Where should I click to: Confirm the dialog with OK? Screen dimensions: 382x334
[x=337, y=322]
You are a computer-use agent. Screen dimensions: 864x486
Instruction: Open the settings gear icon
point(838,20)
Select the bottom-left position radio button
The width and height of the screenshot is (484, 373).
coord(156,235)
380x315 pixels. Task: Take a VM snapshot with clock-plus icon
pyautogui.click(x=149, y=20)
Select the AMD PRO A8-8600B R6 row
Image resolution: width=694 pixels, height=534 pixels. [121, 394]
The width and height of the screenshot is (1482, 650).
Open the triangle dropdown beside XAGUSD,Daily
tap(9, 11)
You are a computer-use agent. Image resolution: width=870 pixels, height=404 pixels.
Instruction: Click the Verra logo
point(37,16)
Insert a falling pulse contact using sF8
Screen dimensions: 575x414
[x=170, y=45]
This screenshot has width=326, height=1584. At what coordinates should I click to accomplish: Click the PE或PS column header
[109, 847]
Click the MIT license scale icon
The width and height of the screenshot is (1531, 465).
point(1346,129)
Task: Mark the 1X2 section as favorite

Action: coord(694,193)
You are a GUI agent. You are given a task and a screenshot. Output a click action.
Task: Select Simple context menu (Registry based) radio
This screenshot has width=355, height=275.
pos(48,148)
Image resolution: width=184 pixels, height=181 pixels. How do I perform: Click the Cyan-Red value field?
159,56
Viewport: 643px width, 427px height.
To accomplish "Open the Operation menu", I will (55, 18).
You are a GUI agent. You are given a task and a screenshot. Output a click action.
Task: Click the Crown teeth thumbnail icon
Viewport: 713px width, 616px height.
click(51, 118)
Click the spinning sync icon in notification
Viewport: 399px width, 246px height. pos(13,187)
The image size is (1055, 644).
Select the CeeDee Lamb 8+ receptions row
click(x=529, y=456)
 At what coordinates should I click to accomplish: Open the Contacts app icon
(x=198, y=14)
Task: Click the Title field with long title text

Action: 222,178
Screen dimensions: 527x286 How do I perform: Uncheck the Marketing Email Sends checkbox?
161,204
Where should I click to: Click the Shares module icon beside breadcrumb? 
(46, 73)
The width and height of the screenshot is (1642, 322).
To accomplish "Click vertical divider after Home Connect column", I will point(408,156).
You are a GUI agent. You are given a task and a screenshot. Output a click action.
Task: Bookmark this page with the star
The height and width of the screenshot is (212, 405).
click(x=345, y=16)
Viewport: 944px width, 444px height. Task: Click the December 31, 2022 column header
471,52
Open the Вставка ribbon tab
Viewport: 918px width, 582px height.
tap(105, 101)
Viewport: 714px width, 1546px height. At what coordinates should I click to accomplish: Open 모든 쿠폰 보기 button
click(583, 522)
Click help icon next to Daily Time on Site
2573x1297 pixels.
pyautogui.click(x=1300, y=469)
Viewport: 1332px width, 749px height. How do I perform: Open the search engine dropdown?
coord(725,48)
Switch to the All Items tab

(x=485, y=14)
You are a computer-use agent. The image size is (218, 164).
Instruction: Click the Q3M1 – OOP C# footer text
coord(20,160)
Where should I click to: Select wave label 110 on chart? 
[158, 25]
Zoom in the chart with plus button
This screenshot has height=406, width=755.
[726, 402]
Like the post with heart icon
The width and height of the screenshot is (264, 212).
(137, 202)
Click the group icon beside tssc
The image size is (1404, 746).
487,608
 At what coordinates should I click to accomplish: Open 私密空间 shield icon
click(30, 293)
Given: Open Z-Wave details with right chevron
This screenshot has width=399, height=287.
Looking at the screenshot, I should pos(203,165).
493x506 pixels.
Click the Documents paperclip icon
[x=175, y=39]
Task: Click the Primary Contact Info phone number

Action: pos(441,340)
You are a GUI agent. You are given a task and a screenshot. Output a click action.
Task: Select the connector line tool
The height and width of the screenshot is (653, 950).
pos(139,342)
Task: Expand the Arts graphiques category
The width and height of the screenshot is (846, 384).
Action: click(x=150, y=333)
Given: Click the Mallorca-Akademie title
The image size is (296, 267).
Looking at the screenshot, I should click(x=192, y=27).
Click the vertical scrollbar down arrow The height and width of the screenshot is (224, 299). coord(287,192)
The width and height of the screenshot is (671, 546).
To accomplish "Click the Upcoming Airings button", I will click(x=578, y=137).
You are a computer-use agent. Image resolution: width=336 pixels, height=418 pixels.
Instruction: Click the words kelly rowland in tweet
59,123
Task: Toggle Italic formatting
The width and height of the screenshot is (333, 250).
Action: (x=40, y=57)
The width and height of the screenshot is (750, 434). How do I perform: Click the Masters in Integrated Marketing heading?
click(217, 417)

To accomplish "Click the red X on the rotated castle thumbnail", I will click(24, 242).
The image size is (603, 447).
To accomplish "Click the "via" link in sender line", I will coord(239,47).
****************************************
§ **Problem to solve**:
In the entries above, find each line that includes the string "thumbnail" and copy it.

§ **Answer for this exercise**:
Task: Click the Crown teeth thumbnail icon
To accomplish "Click the red X on the rotated castle thumbnail", I will click(24, 242).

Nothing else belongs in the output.